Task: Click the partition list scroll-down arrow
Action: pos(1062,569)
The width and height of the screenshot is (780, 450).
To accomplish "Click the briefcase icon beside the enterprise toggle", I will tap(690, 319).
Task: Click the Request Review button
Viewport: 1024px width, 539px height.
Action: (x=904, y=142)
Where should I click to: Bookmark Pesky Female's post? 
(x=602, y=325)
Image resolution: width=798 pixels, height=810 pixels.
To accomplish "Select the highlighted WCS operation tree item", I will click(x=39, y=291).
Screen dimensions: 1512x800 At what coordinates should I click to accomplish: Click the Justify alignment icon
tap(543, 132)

...

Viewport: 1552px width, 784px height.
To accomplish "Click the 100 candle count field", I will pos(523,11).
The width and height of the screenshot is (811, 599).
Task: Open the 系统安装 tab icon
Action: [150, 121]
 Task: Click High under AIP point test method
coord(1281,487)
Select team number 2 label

» **Work to complete**: Show every line of the material that includes the string "Select".

» **Solved exercise**:
To accomplish "Select the highlighted WCS operation tree item", I will click(x=39, y=291).
Select team number 2 label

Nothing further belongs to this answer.